A ogni modo nel giro di 12 mesi arriva un'altra delibera per riordinare il comparto, si prende soprattutto spunto dalla necessità di contrastare la peste suina africana. "Il provvedimento - commenta l'ex assessore Michele Dallapiccola, firmatario di un'interrogazione con Paola Demagri e Lorenzo Ossanna - raccoglie i numerosi suggerimenti degli addetti ai lavori, allarga come necessario le maglie del controllo della specie cinghiale, anche per limitare la diffusione della peste suina africana".

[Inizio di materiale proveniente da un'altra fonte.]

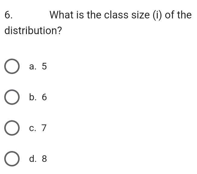Click the word 'distribution?' in the question
Screen dimensions: 197x174
click(x=33, y=31)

Nei fatti questo documento recepisce le raccomandazioni impartite a livello nazionale e internazionale. "E' strano - dice Dallapiccola - ma forse mi sono sfuggiti i vari riferimenti, che non ci sia una previsione di eventuali attività di indagine per rilevare e circoscrivere la peste suina africana, se non per quei capi morti in circostanze poco chiare. Da un punto di vista medico mi sembra, invece, molto importante effettuare un monitoraggio analitico: impossibile altrimenti conoscere e comprendere la situazione reale. Se è considerato troppo oneroso inviare tutti i rilievi all'Istituto zooprofilattico delle Venezie, si può comunque procedere a campione".
Se la materia in Trentino è sempre stata trattata piuttosto all'avanguardia, questo intervento livello il territorio a quanto avviene in Italia, senza però ricalcare i modelli gestionali perseguiti in altre Regioni, come la Lombardia, per quanto riguarda il contenimento della peste suina africana. Altrove, il cacciatore è chiamato a segnalare tutti i rinvenimenti di cinghiali morti alle autorità competenti oppure quelli con comportamenti anomali. In questo modo le carcasse vengono immediatamente conferite all'Istituto zooprofilattico di riferimento.
Tutti i cinghiali abbattuti per motivi di caccia e/o contenimento della popolazione devono essere sottoposti ai seguenti campionamenti: 60 grammi di muscolo (pilastri del diaframma o massetere). Provetta contenente 10 millilitri di sangue. Se possibile la testa, la corata completa (cuore, polmoni, fegato, milza, pacchetto intestinale e testicoli) e gli ectoparassiti.
Il cinghiale è una specie invasiva, la Pat negli anni per contrastare i danni causati dai cinghiali alle coltivazioni, così come a componenti dell'ecosistema ha attivato una disciplina di controllo che punta a mettere in campo azioni più incisive rispetto alla normale pratica venatoria. La disciplina vigente si fonda sulla suddivisione del Trentino in due grandi aree, la cosiddetta zona a densità zero e quella classificata di contenimento.
Nella prima il cinghiale è assente e, non appena compare, il personale di vigilanza del Corpo forestale trentino e quello dell'Associazione cacciatori, in qualità di Ente gestore della caccia, intervengono per contrastarne sul nascere l’insediamento. Nella seconda area, invece, i cacciatori abilitati al controllo hanno il compito di mantenere basso il livello di una popolazione ormai stanziale.